TASK DATA:

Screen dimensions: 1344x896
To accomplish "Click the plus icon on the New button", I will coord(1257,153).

==

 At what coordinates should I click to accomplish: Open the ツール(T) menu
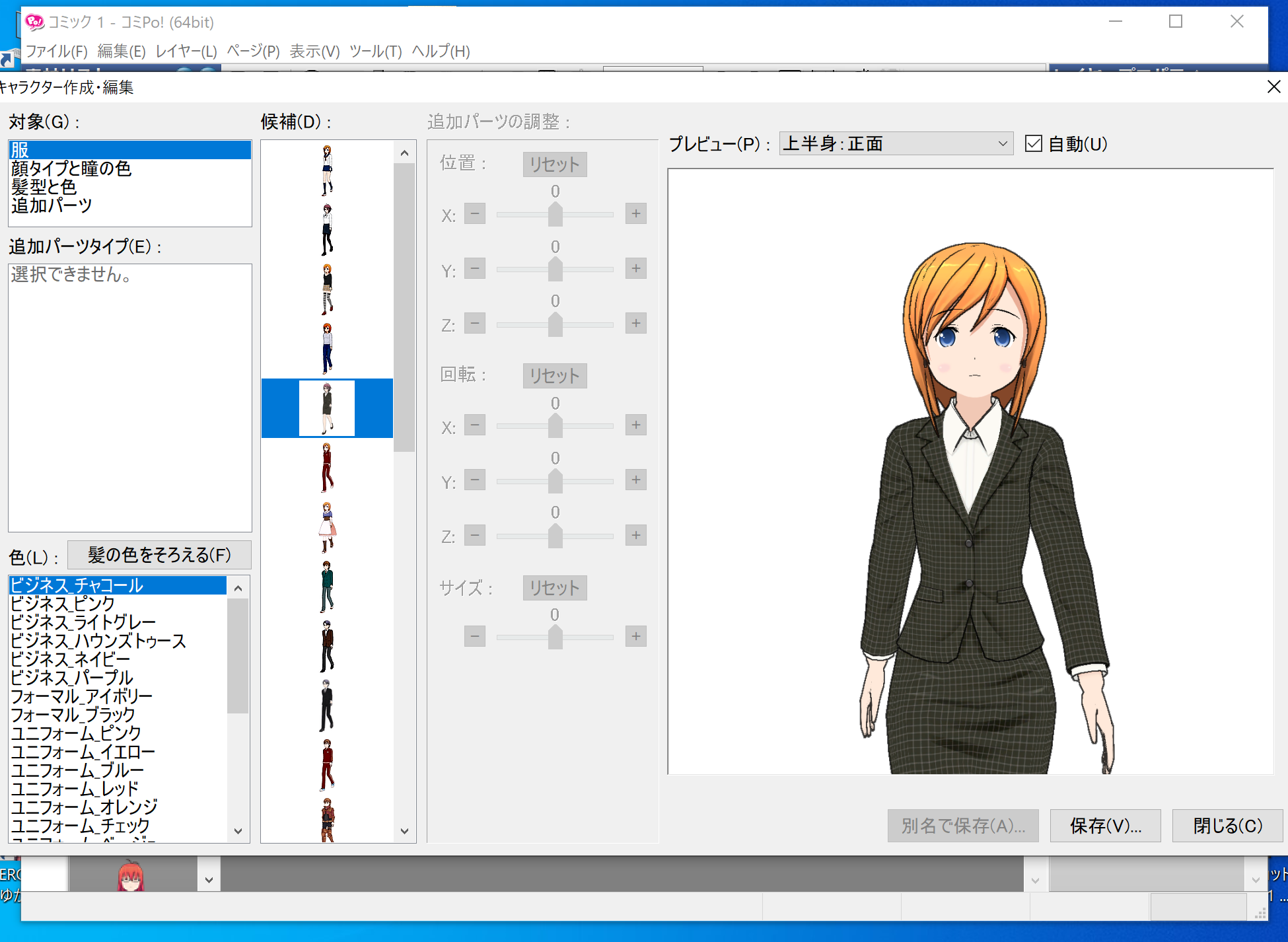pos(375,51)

* * *

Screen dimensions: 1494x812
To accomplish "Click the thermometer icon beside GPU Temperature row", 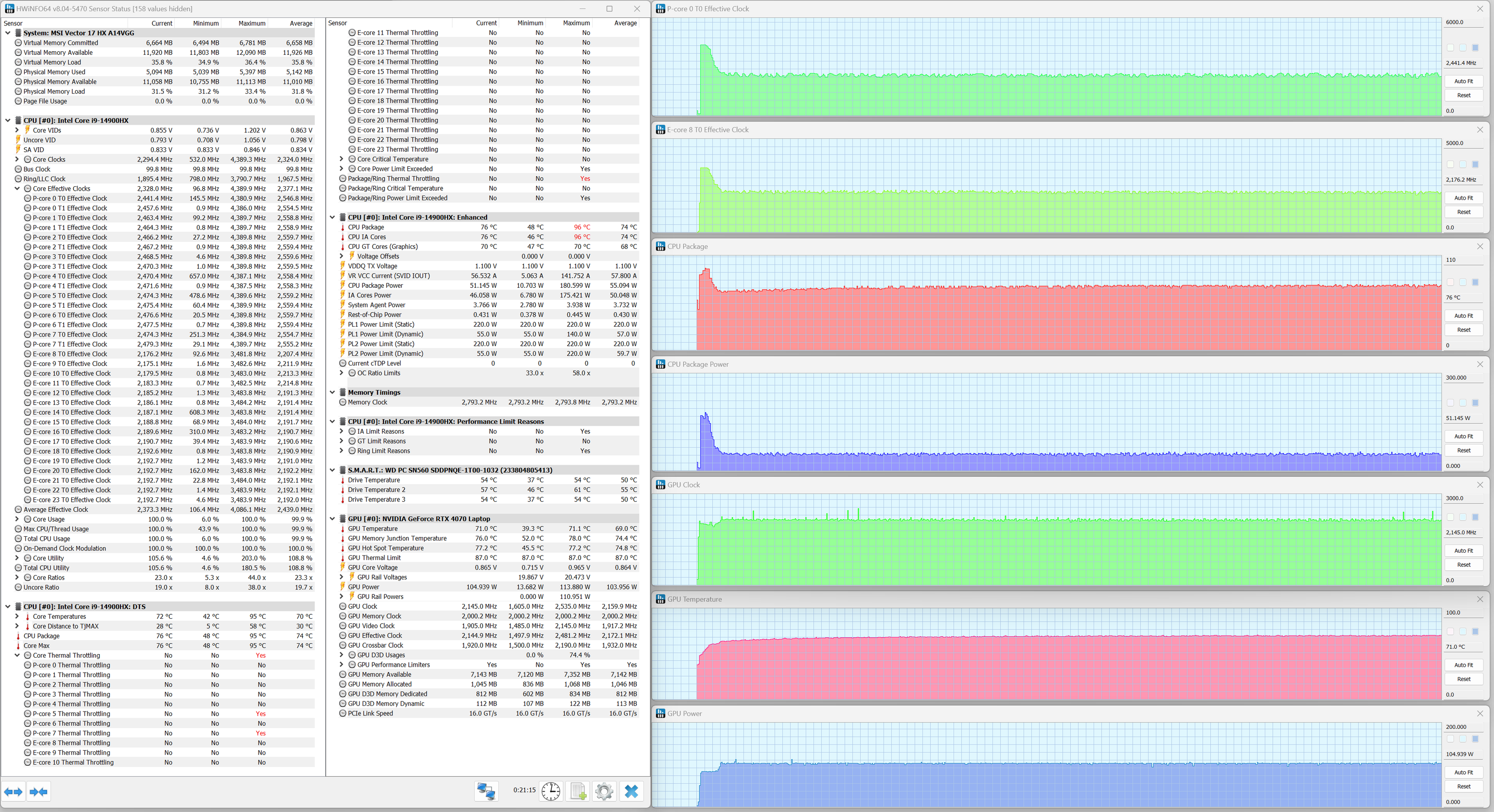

WORK TO COMPLETE:
Across all the records above, find each line with "dimensions" in it and copy it.

TASK SOLUTION:
Screen dimensions: 1344x896
Screen dimensions: 1494x812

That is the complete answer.